#### [Texte fourni]
• • • •

Jérome Rivkine a transformé l’épreuve de la maladie en une force et un savoir. Devenu patient-expert et sportif convaincu, il est membre du comité Sport Santé Insertion de la Fondation de France.
En 2013, Jérome Rivkine a 37 ans. Et la vie réussit plutôt bien à ce jeune avocat. Fils d’un chirurgien et d’une biologiste, il a grandi dans l’Oise. Gamin, il aime la nature, le tennis… Ce droitier classé 15/4 possède un bon service et un revers à une main. Il admire Boris Becker. Après ses études, il choisit le Droit international puis monte son cabinet dans le quartier des Batignolles, dans le nord-ouest de la capitale.

• • • •

#### [Données extraites]

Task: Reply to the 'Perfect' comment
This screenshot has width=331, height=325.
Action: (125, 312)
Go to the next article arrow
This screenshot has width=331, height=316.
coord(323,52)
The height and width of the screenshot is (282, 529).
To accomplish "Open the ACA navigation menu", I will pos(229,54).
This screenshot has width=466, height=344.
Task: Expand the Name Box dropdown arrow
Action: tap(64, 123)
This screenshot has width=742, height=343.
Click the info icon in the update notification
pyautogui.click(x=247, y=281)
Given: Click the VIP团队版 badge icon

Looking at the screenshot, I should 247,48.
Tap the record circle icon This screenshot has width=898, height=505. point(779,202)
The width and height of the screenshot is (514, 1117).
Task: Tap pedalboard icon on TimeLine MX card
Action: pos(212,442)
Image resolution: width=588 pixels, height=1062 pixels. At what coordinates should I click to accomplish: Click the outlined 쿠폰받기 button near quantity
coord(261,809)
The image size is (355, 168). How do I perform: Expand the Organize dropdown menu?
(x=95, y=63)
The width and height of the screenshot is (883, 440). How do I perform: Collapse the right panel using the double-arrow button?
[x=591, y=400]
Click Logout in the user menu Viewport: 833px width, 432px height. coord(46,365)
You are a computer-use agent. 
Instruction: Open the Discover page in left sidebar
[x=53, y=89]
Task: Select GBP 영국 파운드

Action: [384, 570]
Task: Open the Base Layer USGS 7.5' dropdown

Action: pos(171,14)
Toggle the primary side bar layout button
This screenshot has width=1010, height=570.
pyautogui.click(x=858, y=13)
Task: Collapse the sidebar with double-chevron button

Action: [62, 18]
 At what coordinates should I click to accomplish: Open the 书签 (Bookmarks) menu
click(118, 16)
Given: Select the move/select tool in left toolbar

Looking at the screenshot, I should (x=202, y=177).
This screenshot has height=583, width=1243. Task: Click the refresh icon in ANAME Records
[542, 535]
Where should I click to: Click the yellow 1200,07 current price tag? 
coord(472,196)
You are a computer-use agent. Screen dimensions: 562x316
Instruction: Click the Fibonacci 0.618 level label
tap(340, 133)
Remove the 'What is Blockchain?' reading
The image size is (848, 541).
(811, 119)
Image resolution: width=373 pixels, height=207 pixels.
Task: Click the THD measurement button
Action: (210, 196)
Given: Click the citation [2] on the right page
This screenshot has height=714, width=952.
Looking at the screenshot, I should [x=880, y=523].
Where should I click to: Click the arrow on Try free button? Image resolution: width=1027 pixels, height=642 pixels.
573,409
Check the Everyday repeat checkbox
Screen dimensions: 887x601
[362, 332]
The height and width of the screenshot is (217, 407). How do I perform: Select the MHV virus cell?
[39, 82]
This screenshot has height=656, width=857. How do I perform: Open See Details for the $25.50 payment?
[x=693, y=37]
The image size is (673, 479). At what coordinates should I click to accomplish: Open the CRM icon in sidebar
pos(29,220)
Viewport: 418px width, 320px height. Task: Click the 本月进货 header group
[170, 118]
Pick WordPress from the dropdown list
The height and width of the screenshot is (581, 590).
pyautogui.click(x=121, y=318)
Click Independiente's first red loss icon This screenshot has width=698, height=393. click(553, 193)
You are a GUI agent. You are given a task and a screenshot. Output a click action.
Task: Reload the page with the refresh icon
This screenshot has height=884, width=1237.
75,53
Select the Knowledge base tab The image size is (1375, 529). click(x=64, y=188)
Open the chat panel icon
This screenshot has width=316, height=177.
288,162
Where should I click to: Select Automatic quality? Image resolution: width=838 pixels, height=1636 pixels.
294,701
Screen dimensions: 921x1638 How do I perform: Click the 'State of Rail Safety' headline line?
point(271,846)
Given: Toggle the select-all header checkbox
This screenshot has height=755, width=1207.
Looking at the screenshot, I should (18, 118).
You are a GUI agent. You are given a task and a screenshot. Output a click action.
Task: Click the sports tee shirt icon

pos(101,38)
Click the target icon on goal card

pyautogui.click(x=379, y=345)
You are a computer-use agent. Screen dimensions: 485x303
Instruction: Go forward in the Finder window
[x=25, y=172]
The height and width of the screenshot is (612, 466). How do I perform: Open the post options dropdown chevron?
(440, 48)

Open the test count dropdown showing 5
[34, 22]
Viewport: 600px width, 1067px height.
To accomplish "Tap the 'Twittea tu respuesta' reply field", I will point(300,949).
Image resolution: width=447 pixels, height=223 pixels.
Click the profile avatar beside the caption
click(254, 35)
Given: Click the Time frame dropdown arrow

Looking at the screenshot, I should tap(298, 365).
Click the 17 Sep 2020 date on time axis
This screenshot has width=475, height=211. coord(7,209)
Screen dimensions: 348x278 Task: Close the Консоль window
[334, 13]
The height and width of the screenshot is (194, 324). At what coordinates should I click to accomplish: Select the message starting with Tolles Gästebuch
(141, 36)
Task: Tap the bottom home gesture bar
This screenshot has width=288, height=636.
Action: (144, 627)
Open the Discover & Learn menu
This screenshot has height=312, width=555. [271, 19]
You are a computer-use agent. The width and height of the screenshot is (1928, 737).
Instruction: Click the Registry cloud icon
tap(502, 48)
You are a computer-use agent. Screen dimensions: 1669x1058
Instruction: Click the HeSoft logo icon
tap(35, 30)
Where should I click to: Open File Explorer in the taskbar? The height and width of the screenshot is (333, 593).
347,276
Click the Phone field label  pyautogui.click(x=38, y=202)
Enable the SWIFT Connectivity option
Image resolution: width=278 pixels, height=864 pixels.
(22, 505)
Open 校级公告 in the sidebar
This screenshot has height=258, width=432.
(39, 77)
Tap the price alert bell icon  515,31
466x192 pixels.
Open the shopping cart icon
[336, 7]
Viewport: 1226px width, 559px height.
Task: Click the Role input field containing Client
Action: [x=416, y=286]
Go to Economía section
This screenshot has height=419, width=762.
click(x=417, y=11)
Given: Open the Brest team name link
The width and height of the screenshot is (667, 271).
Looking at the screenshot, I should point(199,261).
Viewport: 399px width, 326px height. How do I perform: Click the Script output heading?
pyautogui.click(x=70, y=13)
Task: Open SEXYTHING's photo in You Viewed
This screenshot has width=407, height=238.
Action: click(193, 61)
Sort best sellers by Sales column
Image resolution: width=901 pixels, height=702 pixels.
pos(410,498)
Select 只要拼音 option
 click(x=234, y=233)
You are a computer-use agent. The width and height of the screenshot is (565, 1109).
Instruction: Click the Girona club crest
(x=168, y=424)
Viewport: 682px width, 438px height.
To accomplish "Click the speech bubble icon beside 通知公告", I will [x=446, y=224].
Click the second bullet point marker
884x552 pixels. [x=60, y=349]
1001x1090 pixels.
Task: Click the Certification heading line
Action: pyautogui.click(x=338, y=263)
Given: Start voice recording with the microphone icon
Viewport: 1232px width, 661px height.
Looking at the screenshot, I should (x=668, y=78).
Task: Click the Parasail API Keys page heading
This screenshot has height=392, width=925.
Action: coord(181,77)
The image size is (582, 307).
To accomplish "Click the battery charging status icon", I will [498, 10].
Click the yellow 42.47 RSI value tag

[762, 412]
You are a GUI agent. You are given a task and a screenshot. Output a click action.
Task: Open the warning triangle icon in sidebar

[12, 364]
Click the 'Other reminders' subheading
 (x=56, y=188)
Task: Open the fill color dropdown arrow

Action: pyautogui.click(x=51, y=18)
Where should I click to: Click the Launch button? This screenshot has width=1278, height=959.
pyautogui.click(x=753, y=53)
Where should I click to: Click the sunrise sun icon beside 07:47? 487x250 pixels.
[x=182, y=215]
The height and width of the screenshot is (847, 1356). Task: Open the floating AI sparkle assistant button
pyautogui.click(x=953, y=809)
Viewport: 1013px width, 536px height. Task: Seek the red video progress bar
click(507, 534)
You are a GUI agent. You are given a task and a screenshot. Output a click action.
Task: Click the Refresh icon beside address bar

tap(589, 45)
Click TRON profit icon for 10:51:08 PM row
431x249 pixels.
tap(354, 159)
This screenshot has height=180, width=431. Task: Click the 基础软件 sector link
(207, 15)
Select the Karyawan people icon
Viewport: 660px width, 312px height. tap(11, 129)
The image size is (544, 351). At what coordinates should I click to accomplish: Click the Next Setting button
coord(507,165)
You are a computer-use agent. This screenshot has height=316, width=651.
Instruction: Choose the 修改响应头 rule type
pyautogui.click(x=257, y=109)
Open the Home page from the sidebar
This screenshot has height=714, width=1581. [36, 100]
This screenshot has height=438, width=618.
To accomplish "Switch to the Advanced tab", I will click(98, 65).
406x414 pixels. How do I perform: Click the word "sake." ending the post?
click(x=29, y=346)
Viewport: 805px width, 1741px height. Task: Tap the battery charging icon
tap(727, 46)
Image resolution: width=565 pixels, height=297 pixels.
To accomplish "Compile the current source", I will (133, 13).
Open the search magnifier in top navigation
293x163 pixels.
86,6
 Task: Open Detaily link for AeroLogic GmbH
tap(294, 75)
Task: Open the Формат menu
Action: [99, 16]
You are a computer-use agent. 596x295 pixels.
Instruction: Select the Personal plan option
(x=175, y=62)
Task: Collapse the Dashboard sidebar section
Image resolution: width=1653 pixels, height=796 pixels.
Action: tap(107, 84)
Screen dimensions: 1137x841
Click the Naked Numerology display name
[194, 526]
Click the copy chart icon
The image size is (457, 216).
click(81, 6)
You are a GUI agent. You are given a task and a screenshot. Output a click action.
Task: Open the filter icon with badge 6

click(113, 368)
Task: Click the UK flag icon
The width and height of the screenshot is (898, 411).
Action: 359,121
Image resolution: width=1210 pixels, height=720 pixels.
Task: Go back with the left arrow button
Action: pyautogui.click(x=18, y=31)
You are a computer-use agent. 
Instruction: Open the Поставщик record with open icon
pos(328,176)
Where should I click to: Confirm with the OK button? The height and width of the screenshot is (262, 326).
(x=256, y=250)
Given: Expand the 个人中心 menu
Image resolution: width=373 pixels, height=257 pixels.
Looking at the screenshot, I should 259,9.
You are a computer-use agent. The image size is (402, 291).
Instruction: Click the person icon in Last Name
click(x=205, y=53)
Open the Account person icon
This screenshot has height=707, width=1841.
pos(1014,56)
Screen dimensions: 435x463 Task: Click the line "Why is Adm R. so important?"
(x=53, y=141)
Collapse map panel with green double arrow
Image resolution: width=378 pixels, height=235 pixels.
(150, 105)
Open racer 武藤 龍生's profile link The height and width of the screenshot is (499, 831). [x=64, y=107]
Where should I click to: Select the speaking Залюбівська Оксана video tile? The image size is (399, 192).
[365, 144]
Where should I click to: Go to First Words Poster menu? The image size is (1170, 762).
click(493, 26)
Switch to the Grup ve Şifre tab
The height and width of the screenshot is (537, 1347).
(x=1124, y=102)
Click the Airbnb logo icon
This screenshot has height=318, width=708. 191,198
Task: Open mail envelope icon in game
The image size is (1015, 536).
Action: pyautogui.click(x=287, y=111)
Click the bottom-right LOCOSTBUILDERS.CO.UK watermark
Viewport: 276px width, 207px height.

• • • •

#### [Consignes]
(A) Recopiez le passage du texte qui commence à « Jérome Rivkine a transformé » et se termine à « Fondation de France. ».
(B) D'après le texte, de quel comité de la Fondation de France Jérome Rivkine est-il membre ?
Appuyez-vous uniquement sur le texte.

#### [Résultats]
(A)
Jérome Rivkine a transformé l’épreuve de la maladie en une force et un savoir. Devenu patient-expert et sportif convaincu, il est membre du comité Sport Santé Insertion de la Fondation de France.

(B) Du comité Sport Santé Insertion.